Monday, March 14, 2011

Why I Like Apple and Bathroom Cleanliness Scales

So, several months ago (around the beginning of the school year) I bought an iPod nano because I had lost the one before (if you're counting, that's one lost, two stolen, one washed, one broken under my thigh when I dived during a youth group volleyball game). Well, anyway, this was the new iPod nano, and it looked pretty great. It was small and had a built in clip great for running. Here's a looksie:

However, I soon found a couple flaws:
1. It's a touch screen, so when you want to switch to the next song, you have to press a button and then touch the screen at a certain small place where the next arrow is. Unfortunately, this is almost impossible to do while you are running or engaged in any physical activity. It becomes almost some type of advanced physical training to be able press the button, find that specific small spot on the iPod, keep running at a similar pace, all while avoiding running into anything in front of you.
2. When you listen to the latest podcast on a list, it stops rather than going to the next one. If you're listening to something shorter like "The Writer's Almanac," you want to listen to a bunch in a row; this design made it difficult.

However, one day I plugged in my iPod and found a manufacturer's update waiting to be downloaded. Upon downloading, I found that they had fixed both of these problems!
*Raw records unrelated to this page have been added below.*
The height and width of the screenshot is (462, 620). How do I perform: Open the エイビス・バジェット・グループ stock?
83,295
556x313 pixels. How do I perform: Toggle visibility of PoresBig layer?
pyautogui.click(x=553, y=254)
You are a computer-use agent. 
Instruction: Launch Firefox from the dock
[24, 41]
I try not to get sucked into all the Apple hysteria, but they are pretty great sometimes.

I want to create some type of website, kind of like Angie's List or yelp, where germaphobes can go and rate public bathrooms in stores/restaurants on a cleanliness scale. It would be rated on a five soap bar scale. You would gain points for:
-no-touch faucets, flushers, and hand dryers...bonus points for no touch soap dispenser.
-doorless entry/exit. These are most often seen in airports and make for easy access without having to touch nasty handles. I mean, obvious points are lost if there is no 90 degree hallway turn that hides the bathroom from the general public outside.
-if you must have a door, at least put a garbage by the door so I can use the paper towel to open the door. If you have no-touch hand dryers and a door, you're really hanging people out to dry (you better believe that pun was intended!).
-cleaning schedule posted on the door. It makes one feel good to know this bathroom was cleaned a half-hour ago.
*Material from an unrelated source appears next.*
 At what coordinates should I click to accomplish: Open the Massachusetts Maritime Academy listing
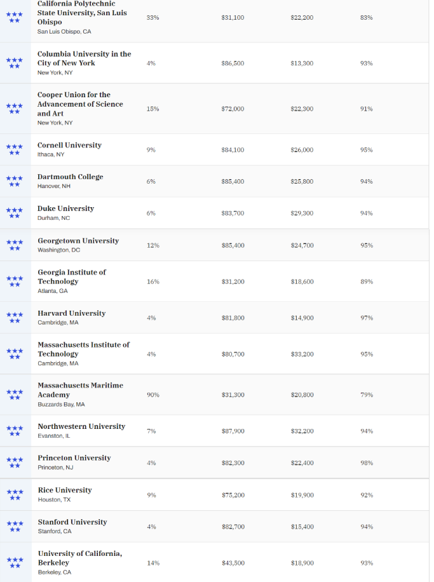(80, 390)
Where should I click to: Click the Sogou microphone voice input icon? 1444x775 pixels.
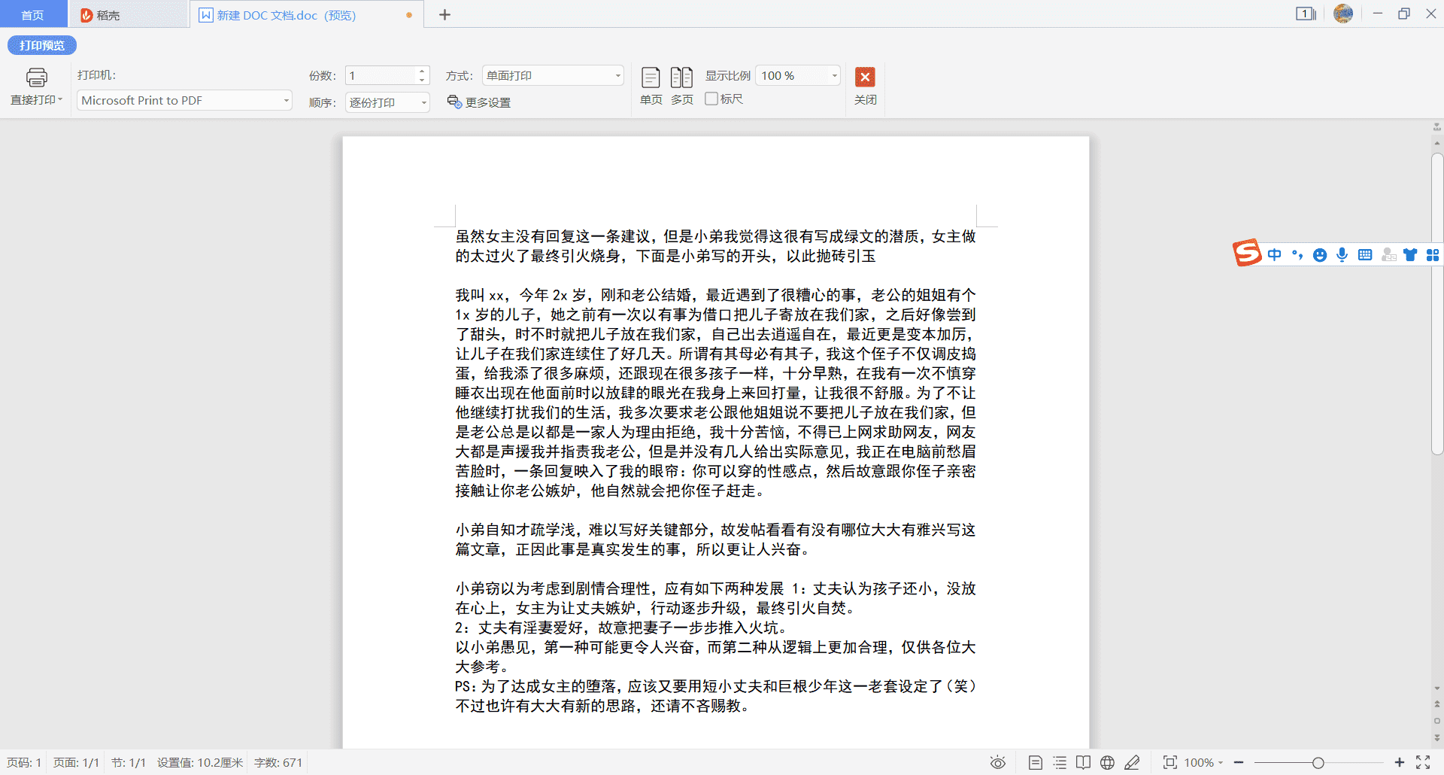(1342, 255)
You would lose said points for:
-anything besides tile on the floor.
-overflowing garbage cans.
-those nasty pull-down cloth towels that loop back up into the dispenser. No amount of money can convince me that it doesn't just circle back around to the next guy.
-faucets that must be held to keep the water running. How is one supposed to wash their hands when they are holding on to the faucet at the same time?
-Obviously, many other extraneous circumstances could cause you to lose significant points.

I was going to put a picture of a dirty public restroom on here, but I couldn't look at the pictures on google images without feeling the gag reflex making its presence known.

I'm on my first day of Spring Break and feeling pretty good about getting a good start on my fourth chapter and the bulletin for Sunday. I'm trying to get as much done as I can before I head on a mini-senior retreat with Jen McDonald and Kelly Johnston to Paw Paw, MI, made famous by This American Life's "Road Trip" episode in which a hitchhiker puts her head out of the window and shouts, "Paw Paw for Jesus!" I'm very excited to get out of the city for a few days and relax. We'll see how that goes.

Anway, just living the dream in the meantime: watching Fellowship of the Rings, making tea, blogging, and working on the church bulletin all at the same time. Later.


  1. I worked at a place once that installed no-touch soap dispensers but left the regular faucets. I mean, really, what's the point of having a no-touch soap dispenser if you still have to touch the faucet?

  2. You described my ideal bathroom, and so may bathroom pet peeves. There is a bathroom at work (in a HOSPITAL!) where you need to push the faucet handle and then wash your hands quickly while it is still running, or else put your clean hands BACK on the DIRTY faucet handle in order to wash the rest of the soap off. Drives me nuts!

    And I totally agree with Amy (or Andrew?).

    I also can't stand it when there are the air hand dryers and no paper towel dispensers, and the faucet is not no-touch. Gross.

    Who designs these bathrooms anyway? I think we could all be bathroom design consultants.